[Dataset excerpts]
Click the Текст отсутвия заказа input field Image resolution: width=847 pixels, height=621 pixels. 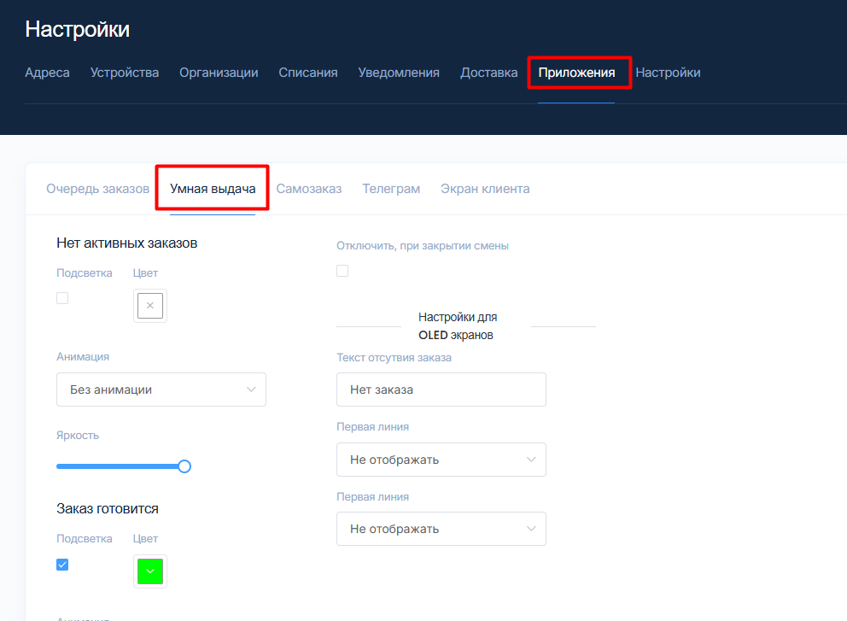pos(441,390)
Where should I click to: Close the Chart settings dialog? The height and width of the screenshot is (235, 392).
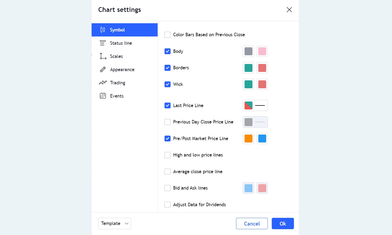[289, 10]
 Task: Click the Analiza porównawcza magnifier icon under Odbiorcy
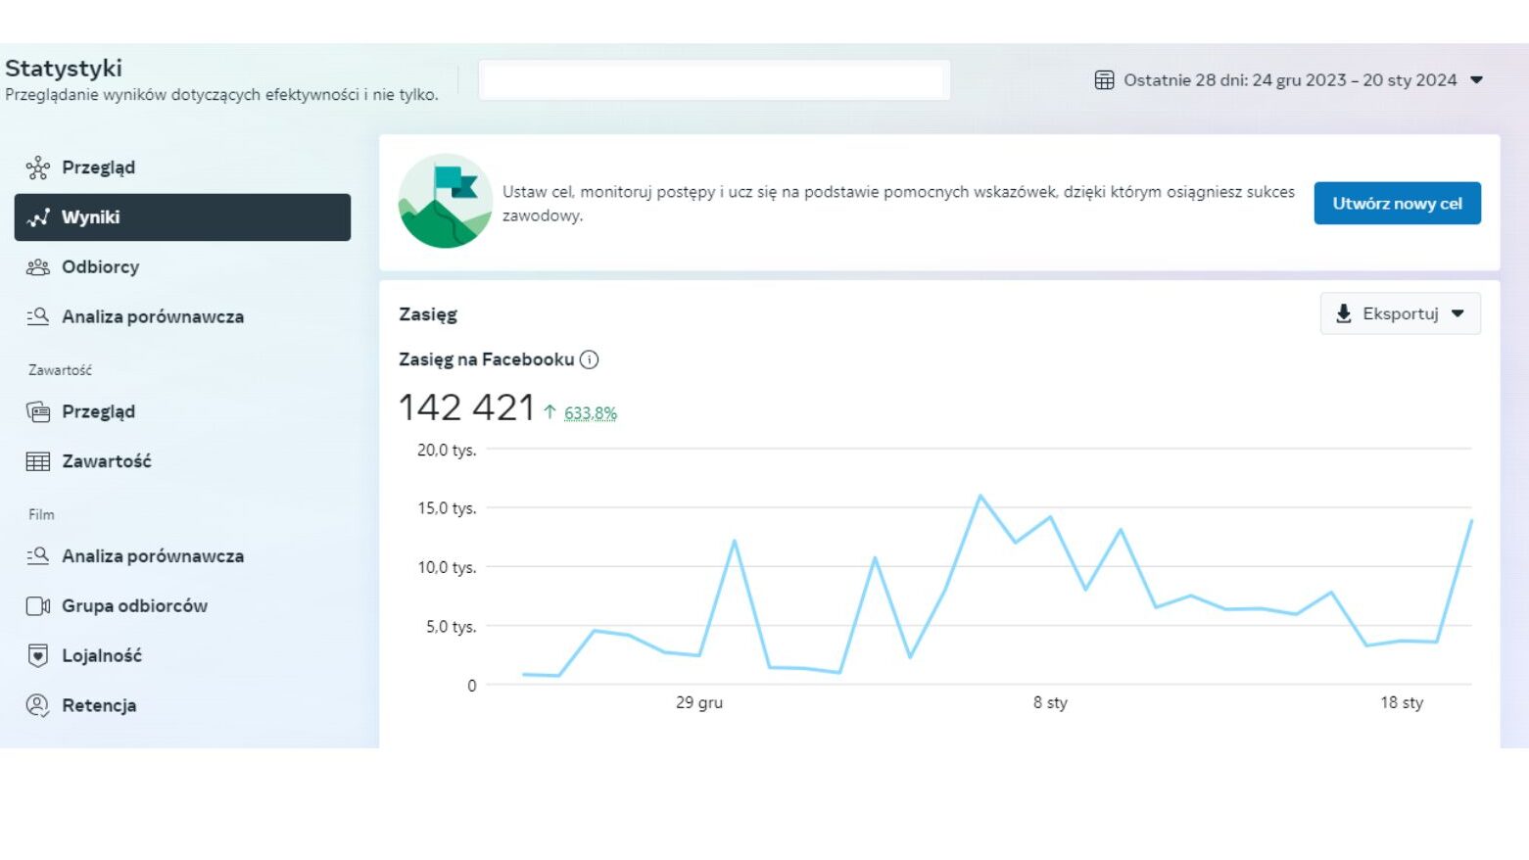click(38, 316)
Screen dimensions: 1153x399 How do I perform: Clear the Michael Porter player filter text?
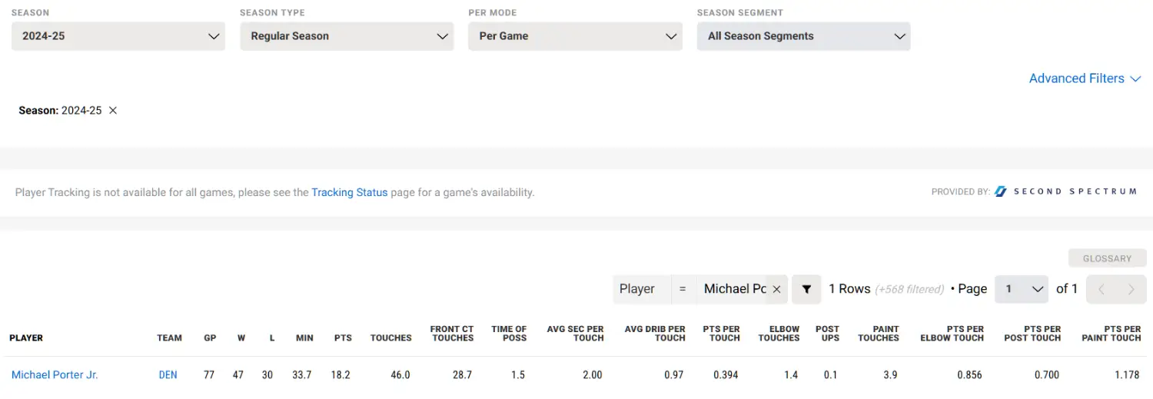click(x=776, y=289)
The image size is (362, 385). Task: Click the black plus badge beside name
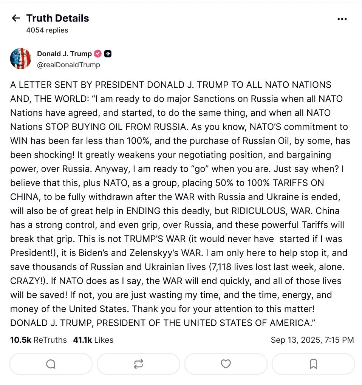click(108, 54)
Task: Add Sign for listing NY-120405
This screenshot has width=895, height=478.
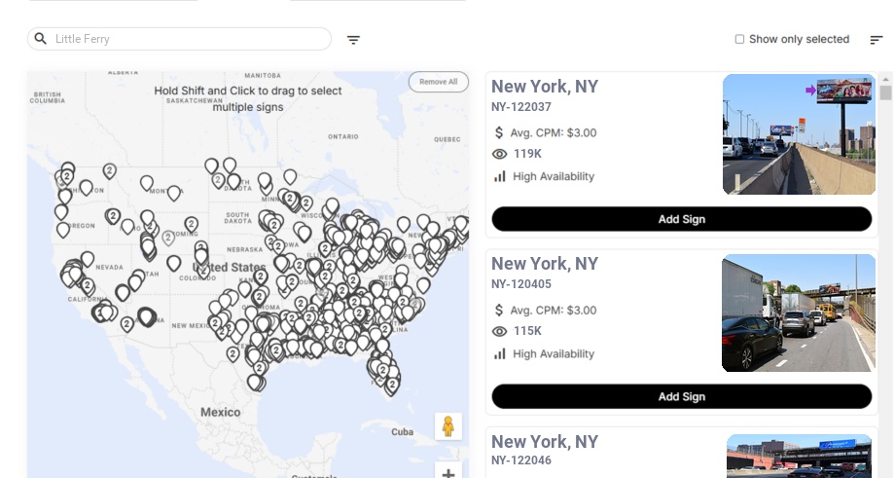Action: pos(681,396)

- WHAT THE EXERCISE ASKS
Exactly the lines from the one containing "Task: Click the Analiza" through the last line of the data above should be output, both ends included, with every picture left out.

- THE ANSWER
 Task: Click the Analiza porównawcza magnifier icon under Odbiorcy
click(38, 316)
Screen dimensions: 1153x399 How do I perform: Clear the Michael Porter player filter text?
click(x=776, y=289)
The image size is (362, 385). Task: Click the black plus badge beside name
click(108, 54)
Task: Add Sign for listing NY-120405
This screenshot has width=895, height=478.
Action: pos(681,396)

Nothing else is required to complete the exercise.